Input data Start Marker

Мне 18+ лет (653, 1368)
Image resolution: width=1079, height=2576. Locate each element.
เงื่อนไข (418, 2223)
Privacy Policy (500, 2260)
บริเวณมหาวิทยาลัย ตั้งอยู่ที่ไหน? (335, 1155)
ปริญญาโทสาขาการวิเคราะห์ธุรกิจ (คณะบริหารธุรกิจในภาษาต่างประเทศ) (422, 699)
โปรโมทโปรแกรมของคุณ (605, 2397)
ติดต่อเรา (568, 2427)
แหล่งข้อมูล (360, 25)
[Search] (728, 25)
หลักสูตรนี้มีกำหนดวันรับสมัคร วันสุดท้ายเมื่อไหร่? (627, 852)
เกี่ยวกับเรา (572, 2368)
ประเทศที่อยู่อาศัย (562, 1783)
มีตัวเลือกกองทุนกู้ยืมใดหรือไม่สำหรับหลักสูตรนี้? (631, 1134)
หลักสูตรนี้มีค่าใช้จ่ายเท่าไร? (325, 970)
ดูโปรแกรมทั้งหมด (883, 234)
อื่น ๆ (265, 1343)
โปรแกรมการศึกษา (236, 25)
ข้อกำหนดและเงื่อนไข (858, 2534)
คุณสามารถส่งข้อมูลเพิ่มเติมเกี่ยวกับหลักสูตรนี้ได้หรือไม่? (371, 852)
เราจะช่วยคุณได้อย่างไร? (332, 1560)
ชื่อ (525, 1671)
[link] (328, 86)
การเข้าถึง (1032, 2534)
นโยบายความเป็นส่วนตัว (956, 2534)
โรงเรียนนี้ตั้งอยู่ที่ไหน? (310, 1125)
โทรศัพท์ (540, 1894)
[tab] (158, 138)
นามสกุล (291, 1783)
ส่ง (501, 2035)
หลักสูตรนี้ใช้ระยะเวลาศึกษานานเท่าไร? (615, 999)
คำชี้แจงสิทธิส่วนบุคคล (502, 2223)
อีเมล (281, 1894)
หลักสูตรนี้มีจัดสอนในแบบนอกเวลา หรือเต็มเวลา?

Input data End Marker

**Task details:** Reproduce exactly the lines that run from the start of the records to the line with "ข้อกำหนดและเงื่อนไข (858, 2534)", both included.

**Task output:**
Мне 18+ лет (653, 1368)
Image resolution: width=1079, height=2576. Locate each element.
เงื่อนไข (418, 2223)
Privacy Policy (500, 2260)
บริเวณมหาวิทยาลัย ตั้งอยู่ที่ไหน? (335, 1155)
ปริญญาโทสาขาการวิเคราะห์ธุรกิจ (คณะบริหารธุรกิจในภาษาต่างประเทศ) (422, 699)
โปรโมทโปรแกรมของคุณ (605, 2397)
ติดต่อเรา (568, 2427)
แหล่งข้อมูล (360, 25)
[Search] (728, 25)
หลักสูตรนี้มีกำหนดวันรับสมัคร วันสุดท้ายเมื่อไหร่? (627, 852)
เกี่ยวกับเรา (572, 2368)
ประเทศที่อยู่อาศัย (562, 1783)
มีตัวเลือกกองทุนกู้ยืมใดหรือไม่สำหรับหลักสูตรนี้? (631, 1134)
หลักสูตรนี้มีค่าใช้จ่ายเท่าไร? (325, 970)
ดูโปรแกรมทั้งหมด (883, 234)
อื่น ๆ (265, 1343)
โปรแกรมการศึกษา (236, 25)
ข้อกำหนดและเงื่อนไข (858, 2534)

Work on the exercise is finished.